Perry v. Angelus Hospital Association
Before: Shaw
Synopsis
The facts are stated in the opinion of the court.
Opinion
The plaintiff, May Perry, was employed by the defendant to operate an ironing-machine, commonly called a "mangle," in the laundry of the hospital conducted by the defendant. The action is for personal injuries sustained by her while so engaged. She being a married woman, her husband is made a nominal party plaintiff. There was a trial by jury, a verdict being given for plaintiff for eleven thousand *Page 313 five hundred dollars, for which amount the court entered judgment. The defendant appeals from the judgment, and from an order denying its motion for a new trial.
The mangle operated by plaintiff consisted of a large hollow drum or roller heated with steam to a degree sufficiently hot to iron and dry linen and other clothing brought in contact with it by means of two or three smaller rollers rapidly revolving immediately above it. In front of these rollers there was a flat polished board leading up nearly to the point of contact of the upper and lower rollers, upon which board the articles to be ironed were placed. Across the board about six inches from the point of contact of the rollers there was a one-inch iron pipe intended for a guard, but set high enough above the board to enable the plaintiff's hand to pass under the pipe far enough to come in contact with and be drawn between the rollers. The contrivance was defective, because it often became necessary to push the wet cloth under the guard with the hand, in order to make it reach the rollers. While plaintiff was in the act of passing a towel over the table and into the mangle her fingers were caught and drawn between the rollers where, before the machine could be stopped, or her hand could be withdrawn, the palm of her hand and fingers were severely burned.
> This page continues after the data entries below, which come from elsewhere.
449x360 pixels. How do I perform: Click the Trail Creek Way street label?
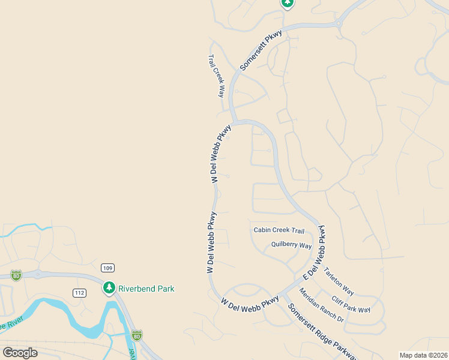216,76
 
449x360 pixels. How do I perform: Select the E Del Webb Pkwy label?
316,253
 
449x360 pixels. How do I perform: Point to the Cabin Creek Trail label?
279,230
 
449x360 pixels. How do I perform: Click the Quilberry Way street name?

The appellant first contends that the demurrer to the complaint should have been sustained, because the complaint did not sufficiently aver negligence, and fails to allege the master's knowledge of the alleged defective condition of the machine. The complaint, in substance, alleges that in feeding the cloth into the mangle the cloth had to be pushed over the board to a point where it would be caught by the revolving rollers and thus pulled in between them, that to do this the operator had to pass her fingers and hands under the pipe set for a guard until they were practically in contact with the two rollers while they were rapidly revolving, one above the other, that there was no guard "that would in any way keep the hands and fingers of the operator from being caught between the rollers," except said pipe which was set so high that the hands would pass under it, and that because it was without a "guard that tended to keep the fingers and hands of the operators out of the rollers, the said mangle was an unsafe and dangerous machine to operate." It was the duty of the master to use ordinary care to furnish reasonably safe *Page 314 machines to the servant with which to do the work. He "cannot be heard to say that he did not know of defects and dangers that he might have ascertained by the exercise of reasonable care." (Roche v. Llewellyn etc. Co., 140 Cal. 563, 569, [74 P. 147]; Sterne v. Mariposa etc. Co., 153 Cal. 522, [97 P. 66]; Alexander v. Central etc. Co., 104 Cal. 532, 539, [38 P. 410].) The above allegations clearly show that the defendant failed to perform this duty. The dangerous character of the machinery, if these averments are true, was patent to ordinary observation. Ordinary care to perform the duty would have resulted in the discovery of the danger. The defendant cannot be heard to say it did not know that which the ordinary observation, which its duty required it to make, would have made known. While the complaint does not expressly say the defendant's conduct causing the injury was "negligent," the facts stated show that the defendant failed to use ordinary care. This is the proper office of a pleading. The demurrer was properly overruled.